His two celebrated references to Jesus – “Antiquities 18:63 and 20:200 – have provoked an enormous quantity of scholarly literature. They constitute the largest block of first-century evidence of Jesus outside of Biblical or Christian sources and may well be the reason that the vast works of Josephus survived manuscript transmission across the centuries almost intact when other great works, like those of Nicolaus of Damascus, were totally lost.
But are the Jesus references authentic? Scholars fall into three main camps on the first and longer paragraph on Jesus (18:63), which occurs amid events during Pilate’s administration: (1) it is entirely authentic; (2) it is entirely a Christian forgery; or (3) it contains Christian interpolations in what was Josephus’ authentic material about Jesus. The first option, held by very few, would seem hopeless. No Jew could have claimed Jesus as the Messiah who rose from the dead without converting to Christianity, and Josephus did not convert. The second position, popular in the late nineteenth century skeptical scholarship, has some minor current support. A large majority of scholars today, however, share the third position, particularly in view of the newly discovered “Agapian Text” which shows no signs of interpolation. We now quote from the text in “Antiquities.” “Now there was about this time Jesus, a wise man, if it be lawful to call him a man: for he was a doer of wonderful works, a teacher of such men as receive the truth with pleasure.

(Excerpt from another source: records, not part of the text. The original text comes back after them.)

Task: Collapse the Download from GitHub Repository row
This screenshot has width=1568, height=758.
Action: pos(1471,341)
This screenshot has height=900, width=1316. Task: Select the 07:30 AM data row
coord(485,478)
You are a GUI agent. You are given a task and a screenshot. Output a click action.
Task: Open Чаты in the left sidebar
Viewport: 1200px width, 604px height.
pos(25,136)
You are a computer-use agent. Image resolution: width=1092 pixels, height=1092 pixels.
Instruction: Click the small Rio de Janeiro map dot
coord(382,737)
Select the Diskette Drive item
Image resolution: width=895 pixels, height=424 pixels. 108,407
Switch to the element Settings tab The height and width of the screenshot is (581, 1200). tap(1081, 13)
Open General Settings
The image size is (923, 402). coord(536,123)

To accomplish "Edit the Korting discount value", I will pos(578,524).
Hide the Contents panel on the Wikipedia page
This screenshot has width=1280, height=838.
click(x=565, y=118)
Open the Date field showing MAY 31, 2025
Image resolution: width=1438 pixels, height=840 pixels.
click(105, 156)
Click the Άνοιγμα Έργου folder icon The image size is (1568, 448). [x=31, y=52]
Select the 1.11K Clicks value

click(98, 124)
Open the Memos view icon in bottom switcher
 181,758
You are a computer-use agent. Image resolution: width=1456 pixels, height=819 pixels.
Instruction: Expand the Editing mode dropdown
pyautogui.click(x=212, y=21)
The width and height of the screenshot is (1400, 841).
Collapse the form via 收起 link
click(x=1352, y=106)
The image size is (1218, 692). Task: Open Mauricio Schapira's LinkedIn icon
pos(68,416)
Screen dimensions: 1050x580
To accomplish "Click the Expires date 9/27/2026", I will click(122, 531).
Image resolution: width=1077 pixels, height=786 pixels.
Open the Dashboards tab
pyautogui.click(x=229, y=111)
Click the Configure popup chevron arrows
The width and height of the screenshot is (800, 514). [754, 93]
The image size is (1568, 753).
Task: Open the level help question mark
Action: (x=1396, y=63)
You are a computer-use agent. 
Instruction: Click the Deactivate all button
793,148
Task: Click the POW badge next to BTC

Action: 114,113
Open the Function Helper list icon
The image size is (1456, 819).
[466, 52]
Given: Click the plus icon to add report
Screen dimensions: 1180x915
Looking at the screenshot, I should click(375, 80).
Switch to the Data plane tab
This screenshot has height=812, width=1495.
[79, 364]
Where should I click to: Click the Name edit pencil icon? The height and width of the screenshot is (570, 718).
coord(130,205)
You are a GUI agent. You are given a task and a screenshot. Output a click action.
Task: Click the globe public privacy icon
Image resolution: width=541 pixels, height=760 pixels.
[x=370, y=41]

He drew over to him both many of the Jews and many of the Gentiles. He was [the] Christ. And when Pilate, at the suggestion of the principal men among us, had condemned him to the cross, those that loved him at the first did not forsake him; for he appeared to them alive again the third day, as the divine prophets had foretold these and ten thousand other wonderful things concerning him. And the tribe of Christians, so named from him are not extinct at this day.”